▸ **Requirement**: From the line containing "The height and" through the last line of the entries below, print each line exactly. Pictures stay out.

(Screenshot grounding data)

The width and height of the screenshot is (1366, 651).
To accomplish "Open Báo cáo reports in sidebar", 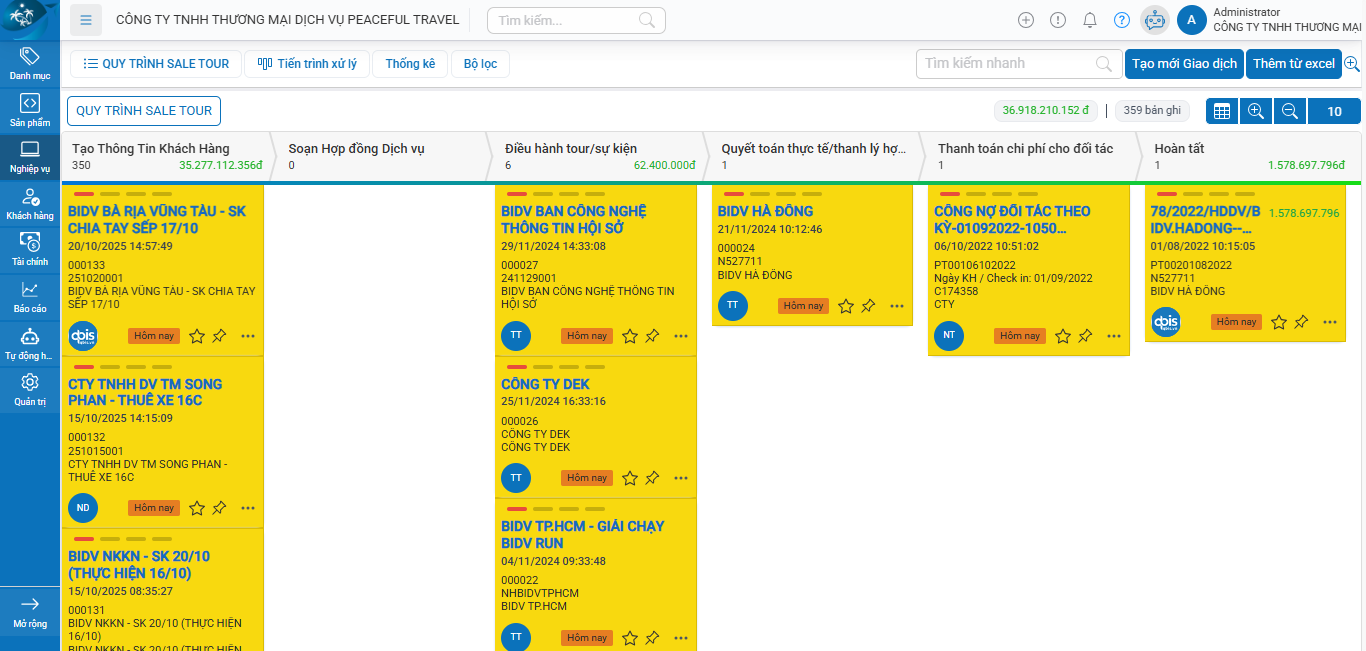I will tap(30, 296).
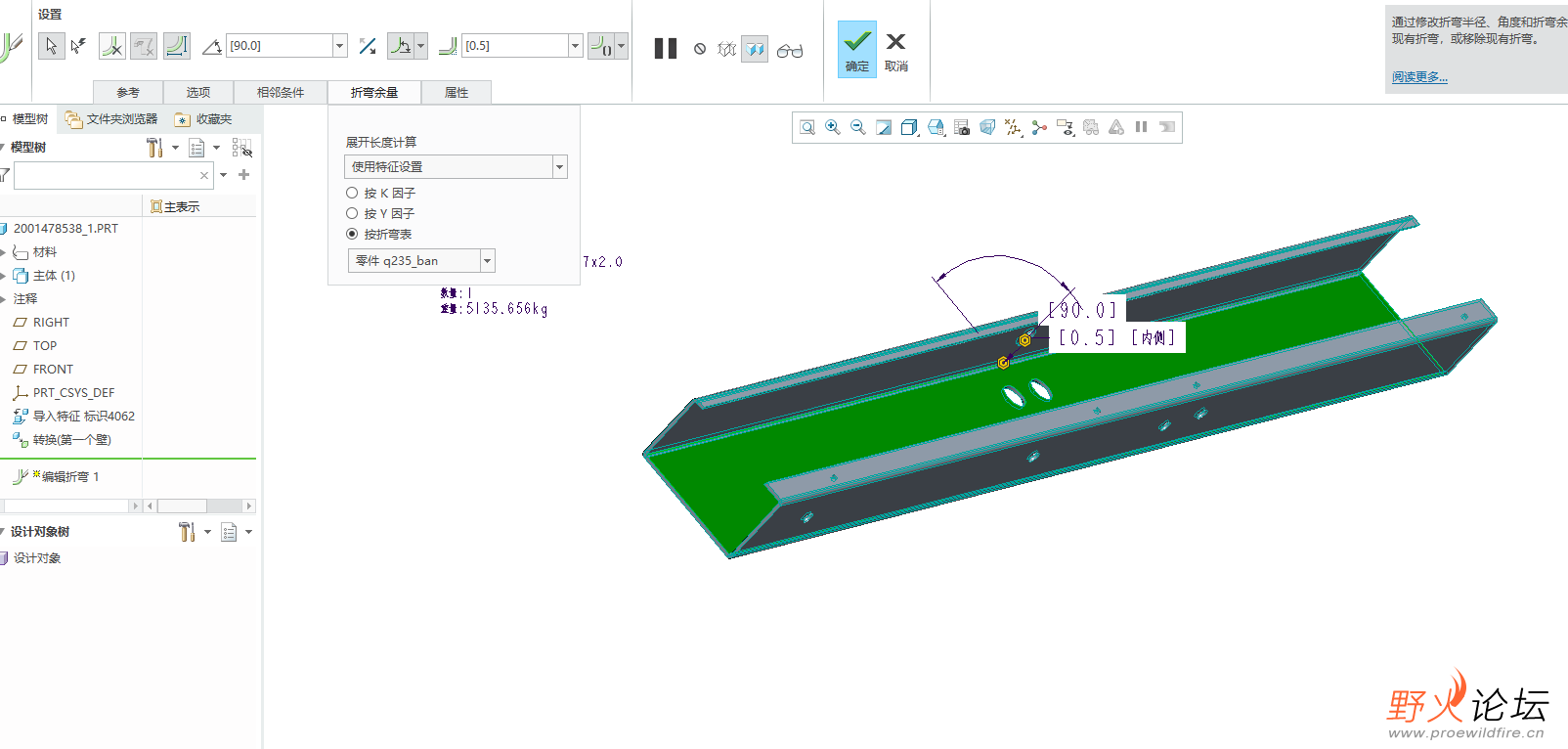This screenshot has width=1568, height=749.
Task: Click the pause feature button in the dashboard
Action: [x=665, y=49]
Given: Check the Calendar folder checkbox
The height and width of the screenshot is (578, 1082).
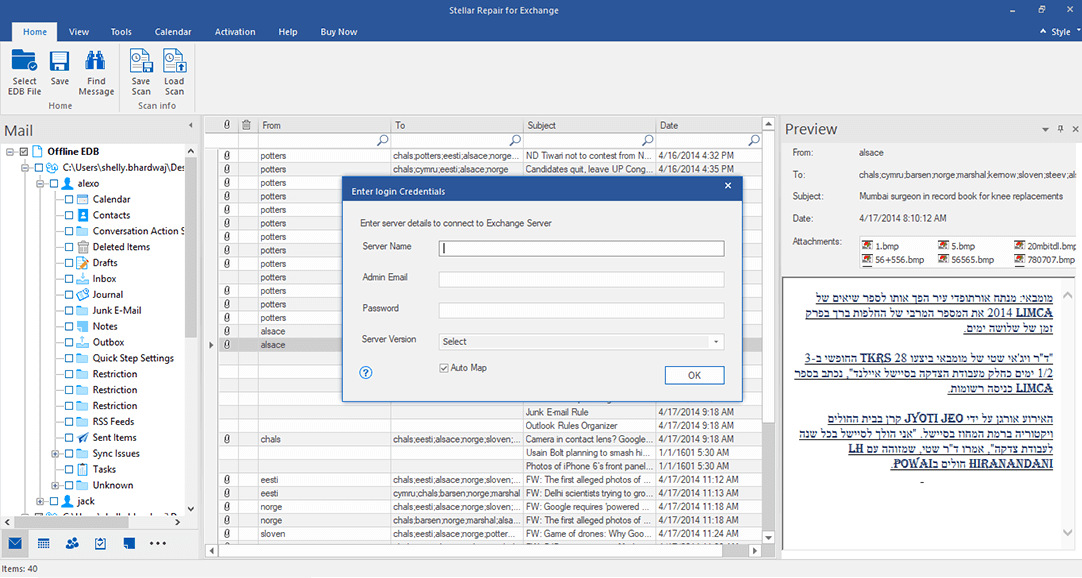Looking at the screenshot, I should tap(69, 199).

▸ **Exercise result**:
The height and width of the screenshot is (578, 1082).
Looking at the screenshot, I should tap(69, 199).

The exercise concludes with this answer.